Like Dr. Frankenstein’s fictional creation, the typical computer IT environment today is a hodgepodge of things that weren’t specifically designed to work together. The near-constant need to bolt on new hardware, applications and interfaces to support the latest digital initiatives leaves many IT teams feeling as if they’re creating a monster.
The good news is that advances in artificial intelligence and machine learning make it possible to tame the beast.
Algorithmic IT operations (AIOps) platforms make it possible to automate a good deal of the management functions that have traditionally required human intervention. These platforms utilize machine learning, advanced data analytics and a variety of other algorithms to provide continuous insight into both business processes and IT operations.
AIOps platforms have grown in response to digital transformation initiatives that are forcing IT organizations to rethink their operations. Technologies such as cloud, mobile, microservices and the Internet of Things have dramatically accelerated business activities, but they are also straining traditional management strategies and tools to the breaking point.
For years, IT operations teams relied upon network management software that collected IP packet information from routers and switches, analyzed that data and produced graphic visualizations to help administrators identify potential chokepoints and other issues. That’s of limited usefulness these days when a typical enterprise network will have thousands of connections continuously generating massive amounts of packet data.
With event and alert volumes continuously increasing, organizations simply don’t have the time or resources to manually evaluate and correlate all that data, much less develop and implement configuration changes or other solutions. Manual responses often take weeks or months, and the workload is only getting heavier. Cisco has estimated that engineers managing hundreds of devices today will be expected to manage 1 million by 2020.
IT operations analytics (ITOA) solutions emerged in recent years as a far more effective management approach. These solutions collect and analyze historical operations data to identify patterns in massive sets of network performance data, which allows IT teams to perform root cause analysis, triage and problem resolution.
AIOps solutions evolved from ITOA solutions, but with an important distinction: They aren’t limited to historical data. AIOps allows IT to visualize and analyze network conditions, pinpoint problems and deploy an automated solution — in real time.
Beyond IT infrastructure insight, AIOps can help identify and resolve issues with applications and general business processes.
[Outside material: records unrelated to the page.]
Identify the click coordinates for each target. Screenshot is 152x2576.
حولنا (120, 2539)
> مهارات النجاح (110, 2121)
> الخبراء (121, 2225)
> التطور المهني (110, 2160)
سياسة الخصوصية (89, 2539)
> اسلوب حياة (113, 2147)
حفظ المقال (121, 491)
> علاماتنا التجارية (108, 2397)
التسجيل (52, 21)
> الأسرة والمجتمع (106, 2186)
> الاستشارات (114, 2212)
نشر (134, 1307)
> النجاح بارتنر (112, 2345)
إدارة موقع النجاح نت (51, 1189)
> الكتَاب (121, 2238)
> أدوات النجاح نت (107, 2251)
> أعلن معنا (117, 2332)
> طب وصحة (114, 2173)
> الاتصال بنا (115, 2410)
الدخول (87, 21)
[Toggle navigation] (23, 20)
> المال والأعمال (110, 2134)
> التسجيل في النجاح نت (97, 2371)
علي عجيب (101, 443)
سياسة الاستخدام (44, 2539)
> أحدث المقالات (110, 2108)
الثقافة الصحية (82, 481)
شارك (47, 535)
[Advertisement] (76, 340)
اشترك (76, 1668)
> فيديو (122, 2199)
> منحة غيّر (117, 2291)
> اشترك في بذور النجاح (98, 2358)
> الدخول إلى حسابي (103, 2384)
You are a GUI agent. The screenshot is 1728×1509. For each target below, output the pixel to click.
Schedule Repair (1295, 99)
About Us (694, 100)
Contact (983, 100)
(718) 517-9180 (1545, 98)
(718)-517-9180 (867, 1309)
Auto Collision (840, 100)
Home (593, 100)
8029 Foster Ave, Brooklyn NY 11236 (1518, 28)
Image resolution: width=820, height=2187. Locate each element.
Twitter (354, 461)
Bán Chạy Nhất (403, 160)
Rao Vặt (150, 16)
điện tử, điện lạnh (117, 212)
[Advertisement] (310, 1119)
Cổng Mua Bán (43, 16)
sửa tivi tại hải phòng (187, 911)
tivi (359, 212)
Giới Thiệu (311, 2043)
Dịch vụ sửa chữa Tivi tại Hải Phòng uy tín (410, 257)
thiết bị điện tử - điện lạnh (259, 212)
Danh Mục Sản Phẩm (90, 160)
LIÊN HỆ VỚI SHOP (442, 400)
For instance, AIOps can identify new opportunities and revenue streams by analyzing both IT and business data to determine what types of behavior yield the best business outcomes. AIOps can also provide data-driven recommendations based upon both real-time and historical data to inform decision-making.
AIOps makes IT more productive by dramatically reducing the number of unnecessary event alerts that must be evaluated. One recent survey found that large organizations typically receive more than 10,000 alerts each month, and nearly three-quarters of them are redundant. Pattern-finding AIOps algorithms identify and correlate those redundancies, grouping similar alerts to dramatically reduce that volume. Cisco says the Moogsoft AIOps solution that powers its Crosswork Network Automation platform portfolio reduces alert volumes by 99 percent.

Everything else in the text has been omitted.